Près de 30 % des joueurs de la Coupe d’Afrique des Nations au Maroc sont nés en Europe, soulignant la dépendance croissante des nations africaines au talent de la diaspora. Les Comores alignent presque une équipe entière venue d’Europe, tandis que les hôtes le Maroc et d’autres comme l’Algérie mènent cette tendance.

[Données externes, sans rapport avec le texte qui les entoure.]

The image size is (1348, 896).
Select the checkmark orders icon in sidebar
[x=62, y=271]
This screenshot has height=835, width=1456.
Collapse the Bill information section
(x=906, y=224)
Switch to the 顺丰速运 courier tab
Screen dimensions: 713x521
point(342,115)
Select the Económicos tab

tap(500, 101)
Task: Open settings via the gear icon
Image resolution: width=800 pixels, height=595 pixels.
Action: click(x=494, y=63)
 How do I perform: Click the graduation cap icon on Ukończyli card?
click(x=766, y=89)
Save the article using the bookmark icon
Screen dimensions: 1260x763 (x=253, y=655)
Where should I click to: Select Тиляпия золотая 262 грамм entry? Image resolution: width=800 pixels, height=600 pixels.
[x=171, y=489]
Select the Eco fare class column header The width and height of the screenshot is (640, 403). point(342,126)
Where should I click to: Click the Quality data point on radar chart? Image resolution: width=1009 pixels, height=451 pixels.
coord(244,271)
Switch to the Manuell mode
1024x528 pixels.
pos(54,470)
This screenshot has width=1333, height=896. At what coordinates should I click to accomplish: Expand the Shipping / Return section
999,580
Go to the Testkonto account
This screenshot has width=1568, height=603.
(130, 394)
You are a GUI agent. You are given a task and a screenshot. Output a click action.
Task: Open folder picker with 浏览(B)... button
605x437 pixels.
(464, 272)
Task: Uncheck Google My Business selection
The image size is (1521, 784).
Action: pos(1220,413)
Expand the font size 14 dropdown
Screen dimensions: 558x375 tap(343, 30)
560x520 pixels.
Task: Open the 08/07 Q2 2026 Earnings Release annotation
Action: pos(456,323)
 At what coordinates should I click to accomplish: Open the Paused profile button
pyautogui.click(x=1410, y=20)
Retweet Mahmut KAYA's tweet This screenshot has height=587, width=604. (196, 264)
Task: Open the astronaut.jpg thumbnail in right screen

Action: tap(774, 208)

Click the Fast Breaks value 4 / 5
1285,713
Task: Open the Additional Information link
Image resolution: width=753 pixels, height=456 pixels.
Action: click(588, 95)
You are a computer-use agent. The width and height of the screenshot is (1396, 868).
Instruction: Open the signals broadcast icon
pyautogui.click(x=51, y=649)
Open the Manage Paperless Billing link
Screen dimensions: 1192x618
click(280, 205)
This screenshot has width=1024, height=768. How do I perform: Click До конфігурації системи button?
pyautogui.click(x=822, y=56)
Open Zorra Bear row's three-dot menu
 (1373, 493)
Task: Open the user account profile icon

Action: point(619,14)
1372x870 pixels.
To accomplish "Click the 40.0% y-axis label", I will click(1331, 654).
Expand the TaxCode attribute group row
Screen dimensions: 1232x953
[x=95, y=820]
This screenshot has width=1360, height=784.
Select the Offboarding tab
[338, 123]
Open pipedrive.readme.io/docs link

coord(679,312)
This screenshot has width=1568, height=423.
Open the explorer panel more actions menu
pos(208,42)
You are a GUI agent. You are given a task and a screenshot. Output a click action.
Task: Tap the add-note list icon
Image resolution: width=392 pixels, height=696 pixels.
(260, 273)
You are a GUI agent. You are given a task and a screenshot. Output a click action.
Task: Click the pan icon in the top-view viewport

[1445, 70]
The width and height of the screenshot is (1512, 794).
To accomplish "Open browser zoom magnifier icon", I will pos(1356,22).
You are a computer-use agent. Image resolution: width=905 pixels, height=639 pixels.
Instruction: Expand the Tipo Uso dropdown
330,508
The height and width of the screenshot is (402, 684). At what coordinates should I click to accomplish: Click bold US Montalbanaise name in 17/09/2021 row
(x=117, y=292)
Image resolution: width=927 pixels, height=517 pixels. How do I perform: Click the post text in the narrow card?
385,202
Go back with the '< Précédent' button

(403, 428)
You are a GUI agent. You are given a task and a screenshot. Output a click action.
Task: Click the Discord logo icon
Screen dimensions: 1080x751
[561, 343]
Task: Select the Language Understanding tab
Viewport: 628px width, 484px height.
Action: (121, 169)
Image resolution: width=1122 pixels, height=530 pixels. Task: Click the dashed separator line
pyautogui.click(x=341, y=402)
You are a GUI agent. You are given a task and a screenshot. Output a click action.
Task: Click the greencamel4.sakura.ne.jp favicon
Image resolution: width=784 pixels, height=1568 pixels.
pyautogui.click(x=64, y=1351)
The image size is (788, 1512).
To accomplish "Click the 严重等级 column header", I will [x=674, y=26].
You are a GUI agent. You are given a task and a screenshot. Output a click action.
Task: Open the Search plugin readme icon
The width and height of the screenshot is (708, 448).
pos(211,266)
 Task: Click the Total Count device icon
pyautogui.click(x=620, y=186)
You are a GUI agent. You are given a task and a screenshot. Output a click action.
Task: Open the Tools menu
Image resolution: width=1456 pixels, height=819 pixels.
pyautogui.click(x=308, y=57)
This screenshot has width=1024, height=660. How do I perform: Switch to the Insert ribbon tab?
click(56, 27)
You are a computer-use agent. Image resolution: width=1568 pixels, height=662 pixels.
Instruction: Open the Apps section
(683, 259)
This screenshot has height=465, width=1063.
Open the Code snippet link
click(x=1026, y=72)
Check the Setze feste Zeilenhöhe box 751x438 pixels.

La Coupe d’Afrique des Nations 2025, organisée au Maroc, met en évidence un afflux significatif de joueurs nés en dehors de l’Afrique, particulièrement en Europe. Sur les 664 joueurs des 24 équipes, 191 – soit 28,8 % – sont nés en Europe. Cela reflète comment de nombreux pays africains renforcent leurs effectifs avec des talents issus de communautés migrantes à l’étranger.
Le petit Comores, qui affronte les hôtes le Maroc à Rabat dimanche, compte 25 de ses 26 joueurs nés en Europe, puisant largement dans la communauté de Marseille. Il s’agit de leur deuxième participation au tournoi. Le Maroc lui-même a la majorité de son effectif née à l’étranger, avec des joueurs de Belgique, France, Pays-Bas et Espagne. Son gardien Yassine Bounou est né au Canada. L’Algérie compte 16 joueurs nés en Europe, surtout de France, ainsi que d’autres de Belgique, Allemagne et Pays-Bas, grâce à des réseaux de recrutement solides.
La République démocratique du Congo et la Guinée équatoriale dépendent aussi fortement de tels talents, cette dernière comptant 19 de ses 28 joueurs originaires d’Espagne, son ancienne puissance coloniale. Cette stratégie a permis à la Guinée équatoriale de briller, atteignant cinq finales lors des huit dernières éditions. La moitié de l’effectif du Sénégal partage ce profil, tandis que des joueurs de Grande-Bretagne, Italie, Norvège, Portugal, Suisse, Suède, et même des États-Unis (Amar Taifour du Soudan) enrichissent la diversité.
Cette tendance résulte de changements de règles de la FIFA il y a une vingtaine d’années, autorisant les binationaux à changer d’allégeance après les catégories juniors. Une modification ultérieure a permis des changements après des sélections seniors non compétitives, comme pour Wilfried Zaha, passé de l’Angleterre à la Côte d’Ivoire. À l’inverse, le Botswana, l’Égypte et l’Afrique du Sud alignent des effectifs entièrement composés de joueurs nés sur place.